Sunday, February 20, 2011

The Killing Joke

I know I’m late, but a good story should stand the test of time, and The Killing Joke should stand the test it this is true. Written by Alan Moore featuring art by Brian Bolland, the Killing Joke tells the origin of the Joker, Batman’s seminal villain. The question is do we need an origin story for Joker? One may ask themselves, “do I really care how Joker was born…I think he fell in some acid, or something. That’s good enough for me!” I had this same thought…until I read the afterthoughts by artist Brian Bolland. Bolland says, “I think of this as just one of a number of possible origin stories manifesting itself in the Joker’s fevered brain.” And you know what? He is right. The Joker is insane, yes? So why wouldn’t he make up a story in his own mind on how he became crazy. Now I’m not insane myself – I think – but it just makes sense that Joker has become so delusional over the years that even he doesn’t know how his crime-villain/ serial killer life came to fruition.

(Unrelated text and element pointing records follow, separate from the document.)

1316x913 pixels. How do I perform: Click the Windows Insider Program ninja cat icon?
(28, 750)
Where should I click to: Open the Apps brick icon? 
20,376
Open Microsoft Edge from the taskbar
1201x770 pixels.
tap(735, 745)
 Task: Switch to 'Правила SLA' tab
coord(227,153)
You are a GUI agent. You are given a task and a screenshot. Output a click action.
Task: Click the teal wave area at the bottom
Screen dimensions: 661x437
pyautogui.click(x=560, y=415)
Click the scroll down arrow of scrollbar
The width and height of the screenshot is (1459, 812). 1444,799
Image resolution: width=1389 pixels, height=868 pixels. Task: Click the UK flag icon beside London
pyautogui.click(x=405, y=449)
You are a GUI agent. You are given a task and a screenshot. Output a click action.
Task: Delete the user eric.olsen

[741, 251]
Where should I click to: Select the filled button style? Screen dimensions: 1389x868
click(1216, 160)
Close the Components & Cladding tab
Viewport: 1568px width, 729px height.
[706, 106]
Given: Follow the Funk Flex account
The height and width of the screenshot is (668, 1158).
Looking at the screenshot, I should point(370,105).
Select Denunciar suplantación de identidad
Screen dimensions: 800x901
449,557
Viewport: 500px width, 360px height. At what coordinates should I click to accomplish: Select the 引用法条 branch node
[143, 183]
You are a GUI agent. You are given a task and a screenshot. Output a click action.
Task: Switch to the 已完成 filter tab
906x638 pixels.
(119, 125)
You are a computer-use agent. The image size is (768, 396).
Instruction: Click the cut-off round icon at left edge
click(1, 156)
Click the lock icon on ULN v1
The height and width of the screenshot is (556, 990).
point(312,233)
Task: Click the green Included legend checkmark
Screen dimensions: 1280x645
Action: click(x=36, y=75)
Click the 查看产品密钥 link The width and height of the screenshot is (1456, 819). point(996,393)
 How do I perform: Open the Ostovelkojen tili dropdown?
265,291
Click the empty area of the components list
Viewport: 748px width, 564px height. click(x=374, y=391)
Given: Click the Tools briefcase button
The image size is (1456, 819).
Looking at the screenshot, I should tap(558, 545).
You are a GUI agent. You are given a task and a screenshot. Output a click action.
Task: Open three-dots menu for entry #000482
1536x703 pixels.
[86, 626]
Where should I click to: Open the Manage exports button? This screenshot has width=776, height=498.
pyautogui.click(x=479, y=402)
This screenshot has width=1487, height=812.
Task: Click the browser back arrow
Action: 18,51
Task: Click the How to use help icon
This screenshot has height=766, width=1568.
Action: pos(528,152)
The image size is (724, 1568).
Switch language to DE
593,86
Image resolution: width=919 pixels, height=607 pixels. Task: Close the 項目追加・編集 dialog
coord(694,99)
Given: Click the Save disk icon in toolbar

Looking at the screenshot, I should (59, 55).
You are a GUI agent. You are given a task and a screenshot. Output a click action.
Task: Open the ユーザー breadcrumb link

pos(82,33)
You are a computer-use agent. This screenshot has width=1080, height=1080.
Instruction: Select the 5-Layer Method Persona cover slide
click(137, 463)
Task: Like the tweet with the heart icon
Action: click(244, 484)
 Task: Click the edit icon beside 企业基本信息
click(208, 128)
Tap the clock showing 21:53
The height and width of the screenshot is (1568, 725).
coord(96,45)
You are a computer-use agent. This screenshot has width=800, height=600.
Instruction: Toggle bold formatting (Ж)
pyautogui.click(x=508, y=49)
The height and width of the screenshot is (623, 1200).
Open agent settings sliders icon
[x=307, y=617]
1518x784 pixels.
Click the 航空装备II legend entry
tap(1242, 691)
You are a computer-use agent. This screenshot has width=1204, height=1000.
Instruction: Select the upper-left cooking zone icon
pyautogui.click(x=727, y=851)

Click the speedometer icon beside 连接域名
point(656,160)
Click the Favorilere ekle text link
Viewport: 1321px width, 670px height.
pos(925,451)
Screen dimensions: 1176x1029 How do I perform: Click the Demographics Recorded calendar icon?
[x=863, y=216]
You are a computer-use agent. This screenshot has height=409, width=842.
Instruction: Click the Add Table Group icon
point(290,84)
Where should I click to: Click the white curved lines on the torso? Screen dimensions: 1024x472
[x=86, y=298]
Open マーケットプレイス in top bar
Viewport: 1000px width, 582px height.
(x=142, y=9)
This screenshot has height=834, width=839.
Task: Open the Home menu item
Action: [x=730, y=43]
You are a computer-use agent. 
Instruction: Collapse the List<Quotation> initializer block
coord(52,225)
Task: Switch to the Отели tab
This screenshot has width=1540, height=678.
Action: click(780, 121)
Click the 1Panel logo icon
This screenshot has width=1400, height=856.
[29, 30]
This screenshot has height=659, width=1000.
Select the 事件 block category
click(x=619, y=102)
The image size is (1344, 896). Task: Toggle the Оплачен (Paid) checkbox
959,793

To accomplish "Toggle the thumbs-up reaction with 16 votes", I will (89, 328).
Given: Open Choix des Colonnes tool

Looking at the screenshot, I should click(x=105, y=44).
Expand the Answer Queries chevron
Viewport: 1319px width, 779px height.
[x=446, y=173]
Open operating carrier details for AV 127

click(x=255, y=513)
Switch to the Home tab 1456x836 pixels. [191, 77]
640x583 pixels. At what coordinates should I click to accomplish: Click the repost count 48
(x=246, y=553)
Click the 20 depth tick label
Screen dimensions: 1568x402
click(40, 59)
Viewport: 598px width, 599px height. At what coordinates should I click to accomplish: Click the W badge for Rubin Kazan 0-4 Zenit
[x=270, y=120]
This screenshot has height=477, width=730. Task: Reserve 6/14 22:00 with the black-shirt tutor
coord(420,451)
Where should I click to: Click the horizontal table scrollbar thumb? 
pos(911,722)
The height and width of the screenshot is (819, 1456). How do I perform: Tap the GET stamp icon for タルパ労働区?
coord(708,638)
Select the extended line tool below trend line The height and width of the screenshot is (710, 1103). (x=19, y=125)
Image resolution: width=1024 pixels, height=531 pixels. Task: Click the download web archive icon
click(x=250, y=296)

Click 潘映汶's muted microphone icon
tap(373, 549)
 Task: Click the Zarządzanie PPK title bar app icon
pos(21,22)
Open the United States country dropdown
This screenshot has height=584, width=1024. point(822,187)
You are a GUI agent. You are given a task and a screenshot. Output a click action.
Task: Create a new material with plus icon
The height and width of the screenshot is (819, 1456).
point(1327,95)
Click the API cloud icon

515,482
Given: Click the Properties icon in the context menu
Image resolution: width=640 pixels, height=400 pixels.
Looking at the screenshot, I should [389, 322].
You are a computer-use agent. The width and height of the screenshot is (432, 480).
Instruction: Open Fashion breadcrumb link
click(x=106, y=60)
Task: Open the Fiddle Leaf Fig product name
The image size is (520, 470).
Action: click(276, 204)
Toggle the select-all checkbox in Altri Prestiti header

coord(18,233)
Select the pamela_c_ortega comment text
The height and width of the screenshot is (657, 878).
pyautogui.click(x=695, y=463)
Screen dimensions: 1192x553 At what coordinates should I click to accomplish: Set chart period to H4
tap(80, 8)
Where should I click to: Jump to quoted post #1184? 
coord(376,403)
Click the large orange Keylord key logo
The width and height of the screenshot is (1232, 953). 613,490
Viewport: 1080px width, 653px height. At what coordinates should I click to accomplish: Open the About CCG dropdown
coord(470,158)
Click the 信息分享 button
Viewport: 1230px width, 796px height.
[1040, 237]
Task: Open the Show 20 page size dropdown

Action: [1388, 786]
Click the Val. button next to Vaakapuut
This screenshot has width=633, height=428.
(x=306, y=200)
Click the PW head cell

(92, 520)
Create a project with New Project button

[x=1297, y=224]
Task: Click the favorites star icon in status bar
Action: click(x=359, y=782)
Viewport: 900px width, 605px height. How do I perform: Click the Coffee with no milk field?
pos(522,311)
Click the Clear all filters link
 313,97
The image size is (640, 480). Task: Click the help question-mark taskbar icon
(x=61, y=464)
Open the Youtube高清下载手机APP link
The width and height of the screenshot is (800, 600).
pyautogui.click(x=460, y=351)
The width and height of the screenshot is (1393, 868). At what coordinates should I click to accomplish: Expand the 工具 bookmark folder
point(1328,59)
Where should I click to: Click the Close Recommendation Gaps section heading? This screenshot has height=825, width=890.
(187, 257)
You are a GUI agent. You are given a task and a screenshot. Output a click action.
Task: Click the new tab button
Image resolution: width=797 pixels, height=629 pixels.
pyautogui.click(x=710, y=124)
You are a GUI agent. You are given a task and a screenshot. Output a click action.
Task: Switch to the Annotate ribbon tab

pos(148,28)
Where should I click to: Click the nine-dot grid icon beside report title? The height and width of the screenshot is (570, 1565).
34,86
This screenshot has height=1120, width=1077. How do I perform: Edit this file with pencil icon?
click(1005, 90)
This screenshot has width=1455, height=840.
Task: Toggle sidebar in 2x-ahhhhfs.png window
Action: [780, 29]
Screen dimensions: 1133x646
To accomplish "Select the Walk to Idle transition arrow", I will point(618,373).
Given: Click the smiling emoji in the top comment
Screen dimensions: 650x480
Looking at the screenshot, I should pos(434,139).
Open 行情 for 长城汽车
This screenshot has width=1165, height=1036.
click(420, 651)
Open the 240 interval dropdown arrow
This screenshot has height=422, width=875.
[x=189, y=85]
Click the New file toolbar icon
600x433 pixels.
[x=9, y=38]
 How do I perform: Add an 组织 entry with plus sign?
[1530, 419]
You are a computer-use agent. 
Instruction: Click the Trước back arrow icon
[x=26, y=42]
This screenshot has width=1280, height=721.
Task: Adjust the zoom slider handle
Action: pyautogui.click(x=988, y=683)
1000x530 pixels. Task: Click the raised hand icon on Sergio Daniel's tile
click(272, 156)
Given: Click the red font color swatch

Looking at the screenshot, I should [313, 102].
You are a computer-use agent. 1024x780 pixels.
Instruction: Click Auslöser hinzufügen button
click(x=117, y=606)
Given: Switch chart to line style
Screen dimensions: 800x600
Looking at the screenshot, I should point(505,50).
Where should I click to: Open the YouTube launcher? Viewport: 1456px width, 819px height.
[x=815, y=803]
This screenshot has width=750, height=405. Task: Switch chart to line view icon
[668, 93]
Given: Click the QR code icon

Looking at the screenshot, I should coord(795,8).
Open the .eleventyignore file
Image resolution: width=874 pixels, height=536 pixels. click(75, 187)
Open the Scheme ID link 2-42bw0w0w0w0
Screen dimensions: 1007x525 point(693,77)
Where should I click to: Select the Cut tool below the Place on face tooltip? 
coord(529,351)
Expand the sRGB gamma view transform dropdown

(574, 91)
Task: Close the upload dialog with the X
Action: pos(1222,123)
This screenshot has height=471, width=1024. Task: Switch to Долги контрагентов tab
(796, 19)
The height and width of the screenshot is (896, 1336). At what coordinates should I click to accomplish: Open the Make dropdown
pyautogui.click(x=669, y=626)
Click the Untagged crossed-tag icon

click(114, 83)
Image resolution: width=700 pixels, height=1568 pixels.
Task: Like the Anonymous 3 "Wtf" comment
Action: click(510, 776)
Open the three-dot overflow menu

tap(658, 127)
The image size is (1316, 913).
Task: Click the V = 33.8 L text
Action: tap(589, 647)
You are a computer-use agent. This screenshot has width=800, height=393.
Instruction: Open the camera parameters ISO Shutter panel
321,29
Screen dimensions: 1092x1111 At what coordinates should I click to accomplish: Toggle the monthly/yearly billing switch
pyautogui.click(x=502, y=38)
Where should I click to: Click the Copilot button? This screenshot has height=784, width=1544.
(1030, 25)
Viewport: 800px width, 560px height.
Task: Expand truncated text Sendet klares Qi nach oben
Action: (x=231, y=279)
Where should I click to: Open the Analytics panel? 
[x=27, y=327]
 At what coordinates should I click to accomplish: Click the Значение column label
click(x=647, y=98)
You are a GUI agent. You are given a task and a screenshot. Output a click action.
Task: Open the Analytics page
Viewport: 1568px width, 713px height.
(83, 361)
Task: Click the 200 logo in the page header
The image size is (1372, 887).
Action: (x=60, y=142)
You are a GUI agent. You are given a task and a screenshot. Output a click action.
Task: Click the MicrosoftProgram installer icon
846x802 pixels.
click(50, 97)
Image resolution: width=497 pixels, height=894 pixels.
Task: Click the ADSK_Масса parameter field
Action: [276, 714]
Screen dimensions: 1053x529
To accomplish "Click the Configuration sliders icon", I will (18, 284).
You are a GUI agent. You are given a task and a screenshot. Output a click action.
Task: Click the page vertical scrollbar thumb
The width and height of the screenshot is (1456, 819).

Using the aforementioned thoughts above as a backdrop, I’ve come to appreciate this comic book…or graphic novel, if you want to be prude. And I find that the story (for me at least) is more about the dichotomy between Batman and Joker: what is their relationship, if any?

Batman trying to reason with the Joker -- If such a thing can be done!

Alan Moore gives a new spin on Batman, as more of a confused psychological examiner: he just doesn’t get why the Joker is what he is. Batman even goes as far as to proclaim at the beginning of the comic, “[To Joker] we’re going to kill each other, aren’t we?” The foreshadowing of the end events of a story is something that Alan Moore doesn’t shy away from. And some of the more shocking scenes really land with the weight of a Dinosaur. I won’t spoil anything (mind you this comic is almost as old as I am) but let’s just say you really see the type of conviction, as an officer of the law and human being, that Commissioner Gordon has.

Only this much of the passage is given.